We regularly talk to our 12-pound pound pup Benji as if he were our 10 year-old-son. Sharing our thoughts with the furry little fella just feels normal.

"Good boy, want a toy? Wanna go for a walk? Wanna go in the car? Benji wanna go see Toto, Lulu or Tooters? Wanna go outside?"

Call our one-sided conversations a matter of habit on our part, or perhaps the desire to further humanize the boy. After all, our sons and daughters are grown and gone.

Mostly, I believe it's because of our understanding (or apparent misunderstanding) that dogs supposedly have the vocabulary of a young child.

Based on my previous readings, a trained canine understands the meaning behind about 165 simple words. Yet another study says that number is closer to 90 words. Surely it's one or the other.

Alas, valued readers, where is the truth in anything these days?

But now I read in the "Your Dog" newsletter from Tufts University that Benji and other dogs "don't understand human language per se because they don't have a language center in their brains."

The story contends that when we speak to our canines, they understand only the sounds we make, rather than the actual words and their meaning to us.

"Those sounds then become cues for various behaviors," the article says. Think of the sound of a dinner bell, the beeps you hear when something has finished heating in the microwave, or even the ringtone on your phone.

All carry a nonverbal message we understand.

"We know one family that the song played during Final Jeopardy means it's also time for their evening walk," the article reads. "When the notes start, they come into the living room for their leashes, understanding they will go out very shortly."

When we make or play a sound often enough, then, a dog will learn the behavior or outcome with which it's associated. Another example is my whistle for Benji to come inside when he's been playing in the backyard.

"The easiest sounds for dogs to learn are single syllable words; chunky rather than lilting sounds that stand out: Sit, stay, down, off, come" are easiest for them to comprehend. Longer phrases that are more melodic and perhaps end with a vowel become more complex and difficult for them to pick up.

The American Kennel Club basically agrees with Tufts' assessment when it comes to "nonsense" words and phrases that, while sounding close to those they understand, will confuse dogs. "Dogs' brains process speech very quickly--on a similar time scale to humans, in fact. But when a nonsense word sounds just like an instruction word, they don't distinguish at all."

As recently demonstrated in a study from Eötvös Loránd University in Hungary, dogs don't access phonetic details when they're listening to human speech, the AKC reports on its website.

"Researchers used a groundbreaking non-invasive method to observe dogs' cognitive responses to three types of word: instruction words they already knew (like sit, stay, or down), nonsense words that sound similar to those known instruction words, and nonsense words that sound nothing like the known instruction words."

With this in mind, I've learned that, should I want Benji to do something, it's best I give a simple command, as in, "Benji, come" rather than offer what understandably becomes nonsense to him: "Benji, after careful consideration, I've decided it's time for you to put your toy aside and come over here even though I understand you'd rather not."

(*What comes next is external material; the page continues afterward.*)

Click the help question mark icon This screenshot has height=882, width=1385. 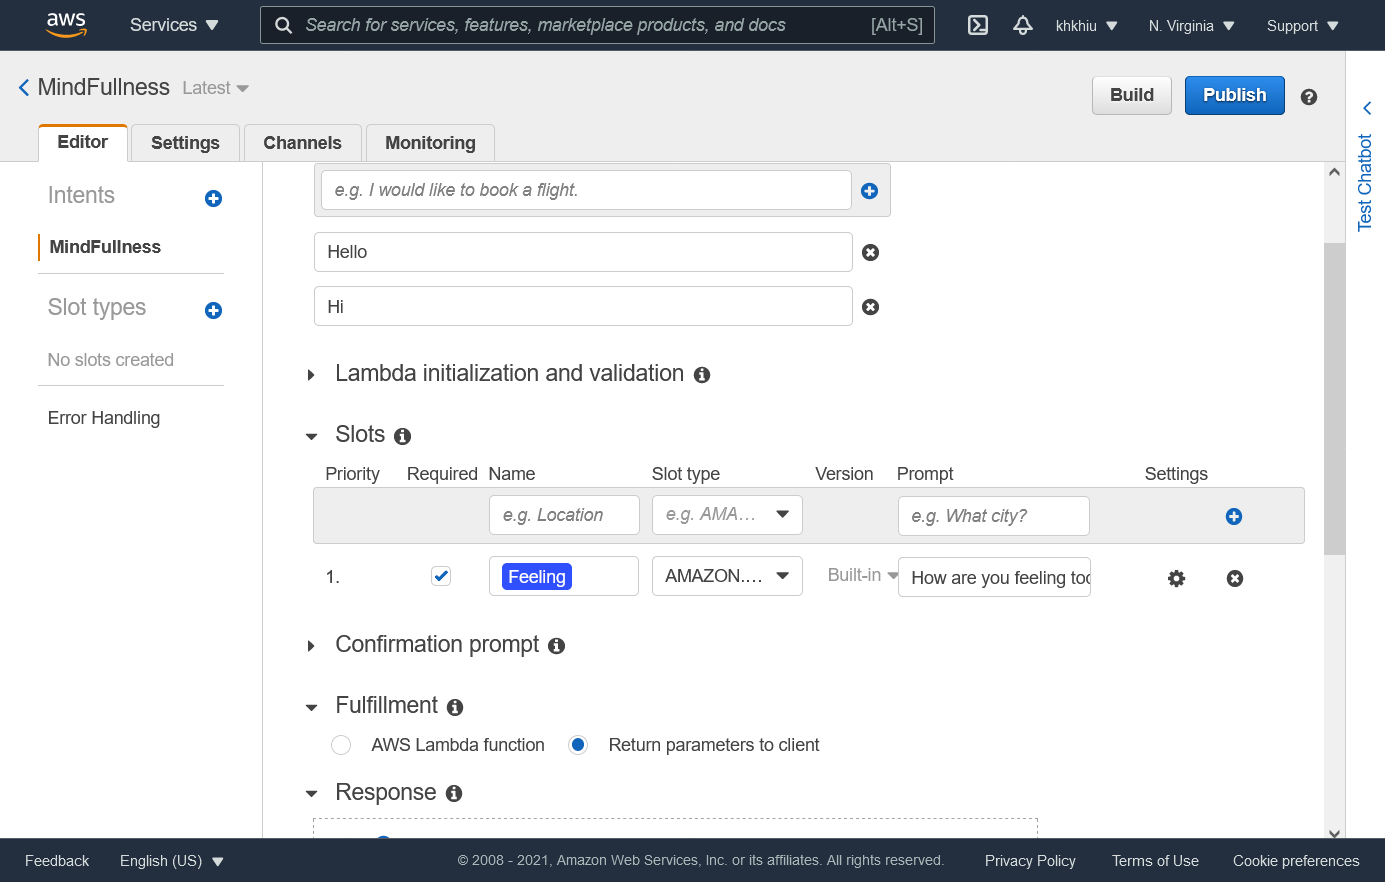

There are exceptions, according to the AKC article: "dogs who can learn hundreds of vocabulary words. These pups are currently the subjects of another study at Eötvös Loránd University, and recently made headlines after going to head-to-head in a live Genius Dog Challenge, which challenged them to learn up to 12 new words in the space of a week. All six dogs successfully learned between 10 and 12 words in one week.

"Perhaps even more interestingly, the words they learned were not command words ... but names for toys--a category of word that dogs seem to have much more trouble picking up. 'We know that dogs can learn commands or cues or sound stimuli or any stimulus for a behavior, which is basically a process of association,' Genius Dog researcher Dr. Claudia Fugazza says. 'But there was [no existing research] about learning the names of objects. So we started investigating and we found that, irrespective of the age when you start training, most dogs do not learn the name of objects.

"We trained a group of dogs very intensively for three months, we included a group of puppies around three months old and a group of adult dogs, and none of them could learn any words." A notable exception was a dog named Chaser, who was able to learn the names of more than 1,000 objects.

As a concluding note, the Tufts article says that while most dogs don't actually comprehend words as we do, they do understand human tone of voice.

If an owner likes talking soothingly or enthusiastically to the dog while stroking him, or otherwise treating him kindly, he most assuredly will get the message.

Although a dog "may not be able to learn English with Rosetta Stone, or the world's finest tutor, it knows the universal language or emotion and how it is expressed."

I suspect all people with dogs as pets pretty well understand what happens in their minds when we speak to them. Most times, we need not utter a syllable for Benji to intuit what's on our mind.

Benji's mastered the ability to tell human time instinctively. At precisely 6:45 each evening, he arises from reclining in one of our chairs (usually Jeanetta's) and begins staring expectantly toward her, then at me.

If that doesn't get us moving toward the bedroom, he begins a little dance on the chair arm as he continues staring back and forth until, we finally relent and ask if he wants to "go back."

That's a starting gun for the race to the bedroom.

Although our communication is indeed flawed and far from being what I often wish it could be, we are happy (probably like you with your fur child) to simply have the little fella with us and the joy he continuously brings to our lives.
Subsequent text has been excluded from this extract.